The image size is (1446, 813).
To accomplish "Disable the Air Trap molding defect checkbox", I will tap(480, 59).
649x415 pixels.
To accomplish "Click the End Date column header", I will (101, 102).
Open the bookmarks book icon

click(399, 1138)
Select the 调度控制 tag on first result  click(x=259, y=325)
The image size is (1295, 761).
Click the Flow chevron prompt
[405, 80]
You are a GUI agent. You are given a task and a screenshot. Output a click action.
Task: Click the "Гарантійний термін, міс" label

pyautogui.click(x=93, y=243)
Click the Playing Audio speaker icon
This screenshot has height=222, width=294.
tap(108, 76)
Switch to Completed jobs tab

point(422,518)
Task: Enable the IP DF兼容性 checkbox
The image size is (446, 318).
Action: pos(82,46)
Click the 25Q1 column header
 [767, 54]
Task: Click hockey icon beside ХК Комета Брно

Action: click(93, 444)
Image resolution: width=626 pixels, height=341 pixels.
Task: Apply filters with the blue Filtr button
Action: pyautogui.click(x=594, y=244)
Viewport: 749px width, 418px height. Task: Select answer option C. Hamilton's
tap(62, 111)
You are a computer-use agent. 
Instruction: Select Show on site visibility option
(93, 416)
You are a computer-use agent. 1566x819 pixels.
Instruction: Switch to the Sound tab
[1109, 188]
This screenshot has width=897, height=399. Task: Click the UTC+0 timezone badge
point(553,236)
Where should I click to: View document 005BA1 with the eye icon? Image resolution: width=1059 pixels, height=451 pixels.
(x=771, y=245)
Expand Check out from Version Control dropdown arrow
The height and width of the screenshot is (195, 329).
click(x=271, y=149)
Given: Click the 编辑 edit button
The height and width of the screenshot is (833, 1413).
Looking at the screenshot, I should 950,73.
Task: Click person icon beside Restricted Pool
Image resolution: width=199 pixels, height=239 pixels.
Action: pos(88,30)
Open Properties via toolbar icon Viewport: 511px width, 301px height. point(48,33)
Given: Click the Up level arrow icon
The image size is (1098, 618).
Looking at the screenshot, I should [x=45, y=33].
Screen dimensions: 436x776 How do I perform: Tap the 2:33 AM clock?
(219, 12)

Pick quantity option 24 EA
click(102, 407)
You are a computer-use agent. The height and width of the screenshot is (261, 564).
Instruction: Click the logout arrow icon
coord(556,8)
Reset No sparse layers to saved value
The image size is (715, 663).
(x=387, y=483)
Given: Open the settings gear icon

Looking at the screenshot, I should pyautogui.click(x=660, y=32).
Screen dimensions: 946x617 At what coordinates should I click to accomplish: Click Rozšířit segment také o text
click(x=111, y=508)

EXERCISE REQUIREMENTS ▸ Please copy out the records above word for word, starting with the line that contains "Given: Click the Up level arrow icon" and continuing through the end of the records, including both of those lines.

EXERCISE ANSWER ▸
Given: Click the Up level arrow icon
The image size is (1098, 618).
Looking at the screenshot, I should [x=45, y=33].
Screen dimensions: 436x776 How do I perform: Tap the 2:33 AM clock?
(219, 12)

Pick quantity option 24 EA
click(102, 407)
You are a computer-use agent. The height and width of the screenshot is (261, 564).
Instruction: Click the logout arrow icon
coord(556,8)
Reset No sparse layers to saved value
The image size is (715, 663).
(x=387, y=483)
Given: Open the settings gear icon

Looking at the screenshot, I should pyautogui.click(x=660, y=32).
Screen dimensions: 946x617 At what coordinates should I click to accomplish: Click Rozšířit segment také o text
click(x=111, y=508)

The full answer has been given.